NOTE: You should carefully consider the following.
- ALL e-mail (incoming and outgoing) will be held in the queue until it is flushed out, either by
an ETRN command or the flush command in your crontab. This means that if your crontab is set to
flush every 4 hours, an outgoing e-mail could wait 4 hours before it is sent from your Virtual Server.
- Mail dequeuing will affect ALL domains hosted on your Virtual Private Server. So, only one domain
should be hosted on your Virtual Server unless ALL domains on the server are using the mail dequeuing
feature.
- Get a dedicated IP address for your Exchange Server.
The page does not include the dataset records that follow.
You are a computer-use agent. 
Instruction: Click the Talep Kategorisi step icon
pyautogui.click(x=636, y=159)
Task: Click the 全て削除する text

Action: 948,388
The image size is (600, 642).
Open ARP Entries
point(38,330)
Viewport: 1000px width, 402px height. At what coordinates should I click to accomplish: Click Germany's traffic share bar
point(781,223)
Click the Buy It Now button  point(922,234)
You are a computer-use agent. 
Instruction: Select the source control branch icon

- Setup the MX records for the domain name with the 10 level pointing
to your Exchange Server and the 20 level pointing back to your Virtual
Server.
- Setup your Virtual Server to queue up e-mail until the ETRN command
is received by your Exchange Server.
- Add the following line to the Options section of the ~/etc/sendmail.cf
file on your Virtual Server:
Odqueueonly # defer mail on the server
- Comment out the following two lines in Ruleset 0:
| R$+<@$=w> |
$@$>90$1 |
Remove local addresses |
| R<@$=w>$-$+ |
$@$>90$3 |
Remove local routes/UUCP |
These two lines let the server know what domains are local to your Virtual Server. For mail dequeuing,
no domain should resolve locally.
- Add the following line to your Virtual Server Crontab:
00 0-23/4 * * * /usr/local/bin/virtual sendmail -q
This will flush out your Virtual Server mail queue every four
hours. You may need to modify this according to how long your
Exchange Server may be off line. Every time an attempt is made
to flush the queue, a hop is added to the headers for each message
queued up. This means that if you set your crontab to flush the
queue every 15 minutes then an additional hop would be added every
15 minutes. This would mean that after 6 hours in the mail queue,
a message would have 24 hops (where the maximum is 26). Therefore,
any e-mail older than 6 1/2 hours would be bounced with "too many hops".